According to NAB, price and cost growth remained high in February. 

Moreover, labour cost growth picked up to 2.8 per cent in quarterly terms, after a brief low of 2.1 per cent in December, while purchase costs growth remained at 3.1 per cent. Output price growth was also steady at 1.6 per cent in quarterly terms, with the retail component easing slightly to 1.9 per cent.

“There were mixed signals around prices in the February survey but overall, inflation pressures appear to have remained elevated through the beginning of the year,” said Mr Oster.

“Labour costs have picked back up from their December low while purchase costs also remain elevated despite easing in global pressures.”

Mr Oster added: “Overall, the survey confirms the ongoing resilience of the economy through the first months of 2023, though we continue to expect a more material slowdown in demand later in the year when the full effect of rate rises has passed through.”

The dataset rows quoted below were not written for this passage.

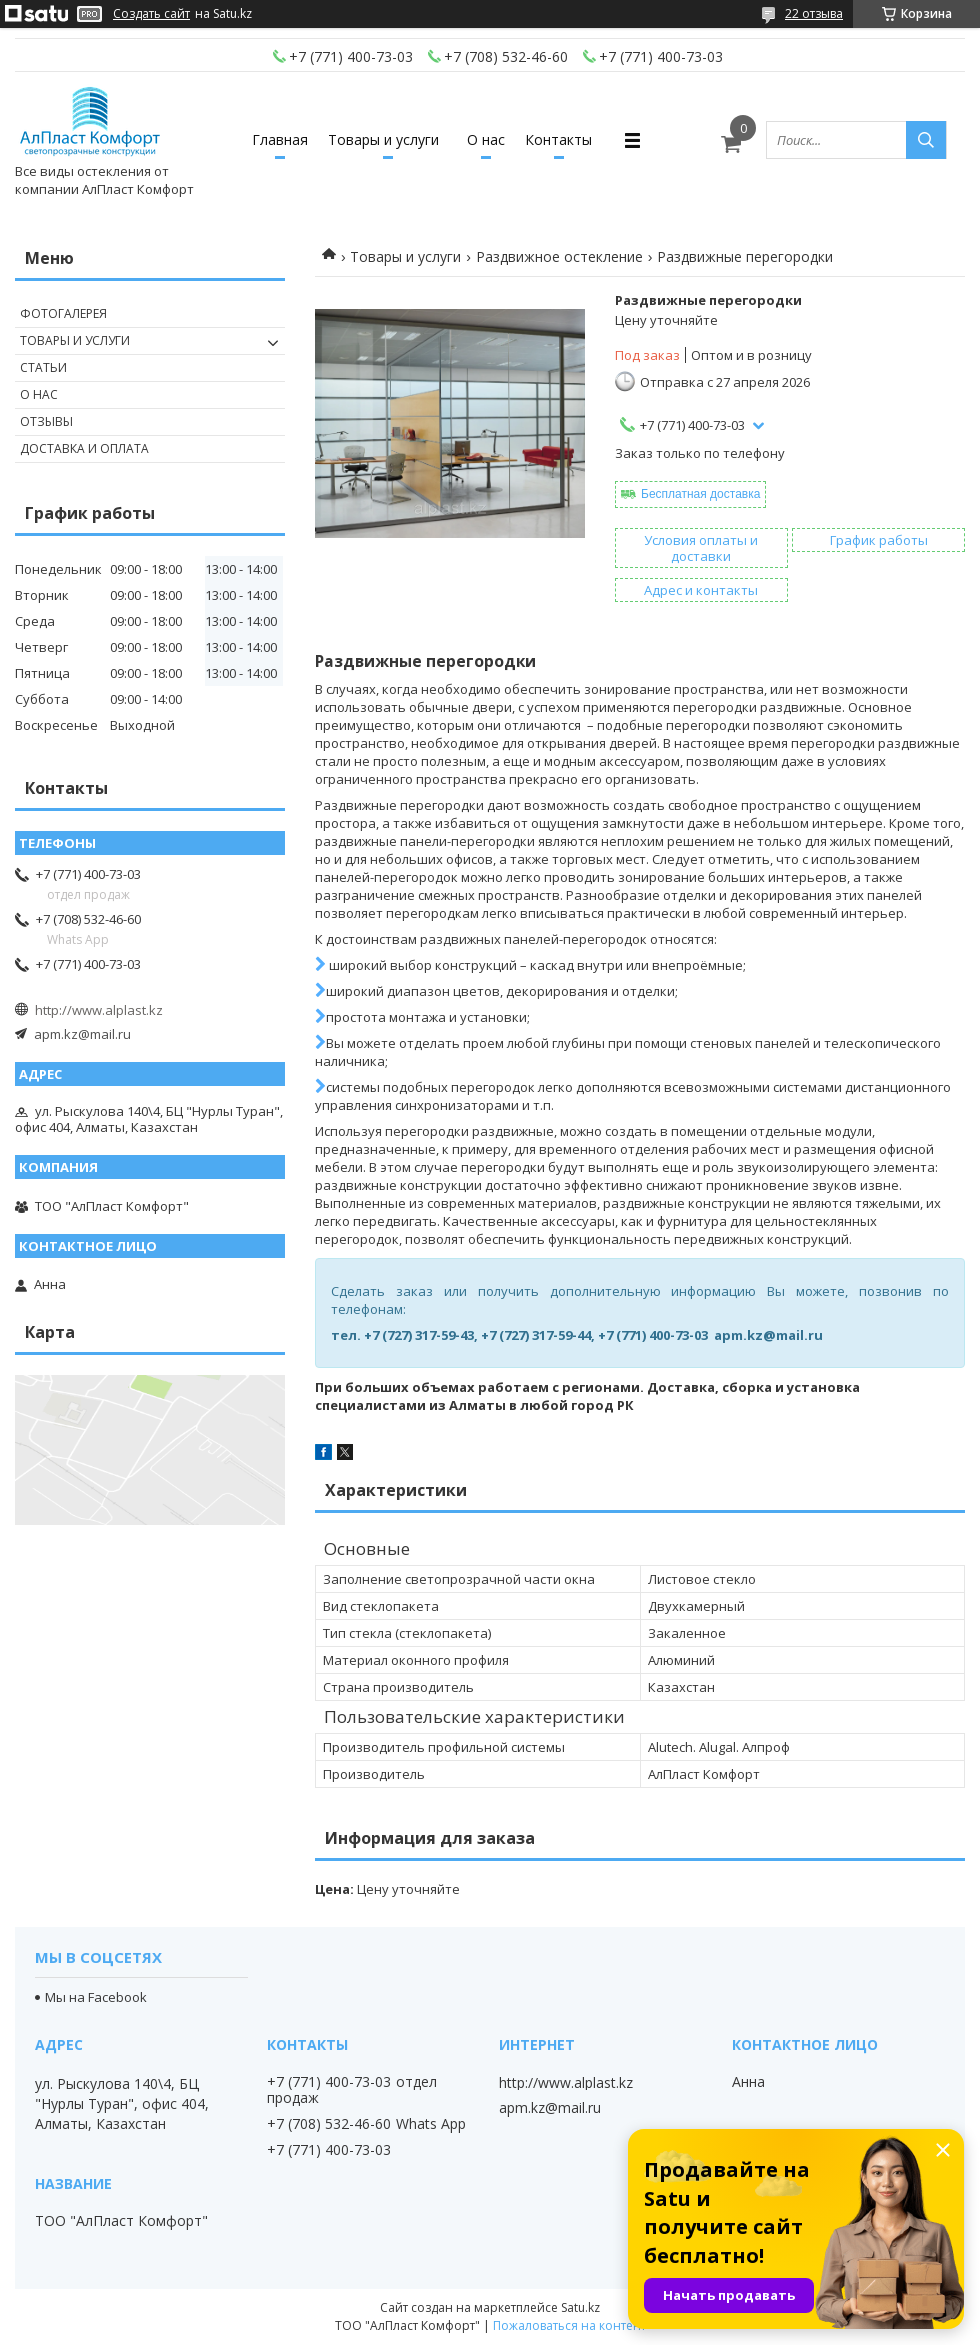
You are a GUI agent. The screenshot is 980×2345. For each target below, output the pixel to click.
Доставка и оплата (84, 448)
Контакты (558, 139)
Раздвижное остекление (559, 256)
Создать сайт (151, 14)
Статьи (43, 367)
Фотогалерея (63, 313)
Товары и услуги (383, 139)
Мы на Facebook (96, 1997)
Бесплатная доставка (700, 494)
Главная (280, 139)
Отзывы (46, 421)
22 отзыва (814, 13)
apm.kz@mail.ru (82, 1034)
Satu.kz (580, 2307)
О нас (486, 139)
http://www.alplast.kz (99, 1010)
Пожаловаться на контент (569, 2325)
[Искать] (926, 140)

Commenting on the survey, CreditorWatch chief economist Anneke Thompson said NAB’s survey suggests that businesses, particularly smaller businesses providing discretionary goods or services, will face slowing demand moving forward. 

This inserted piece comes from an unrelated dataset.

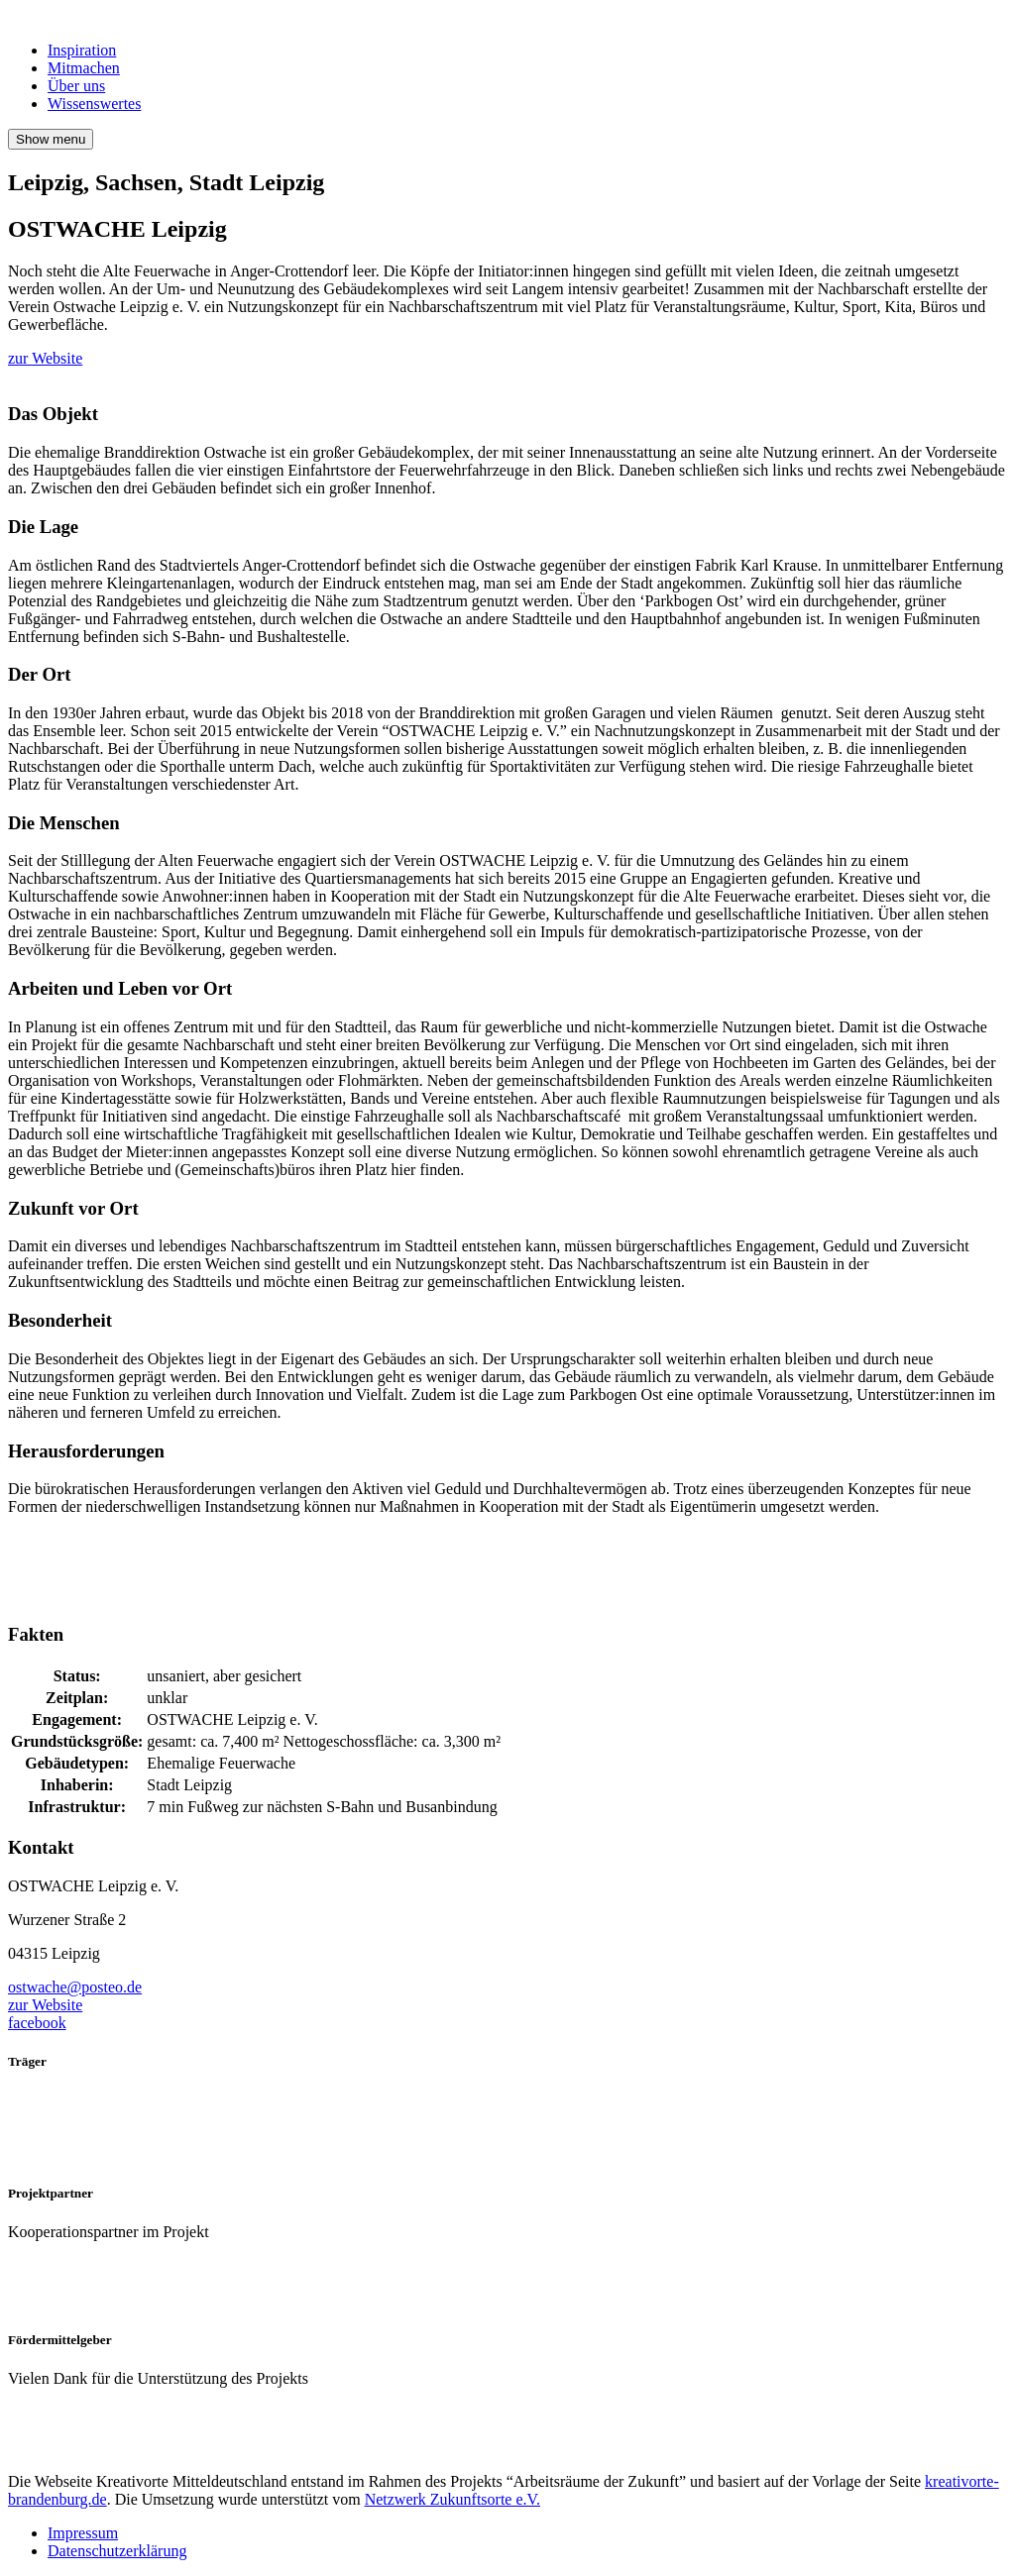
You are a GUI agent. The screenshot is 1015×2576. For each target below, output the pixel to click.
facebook (37, 2022)
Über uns (76, 85)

“Coming off a time of strong economic activity in the post-lockdown months of 2022, this is not altogether unexpected. However, as the slowing demand coincides with higher costs of goods and borrowing, it presents a particularly challenging set of circumstances for businesses,” said Ms Thompson. 

This sentiment was echoed in CreditorWatch’s Business Risk Index, which found that business conditions have tightened due to high inflation and interest rates, in combination with falling demand.

“From inflation to interest rates, supply chain problems, labour shortages and falling consumer demand, Australian businesses are doing it tougher now than they have since the GFC back in 2009,” CreditorWatch chief executive Patrick Coghlan said.

“The businesses that have proper credit risk management processes in place and are monitoring the health of their ledgers will weather this storm much better than those that don’t.”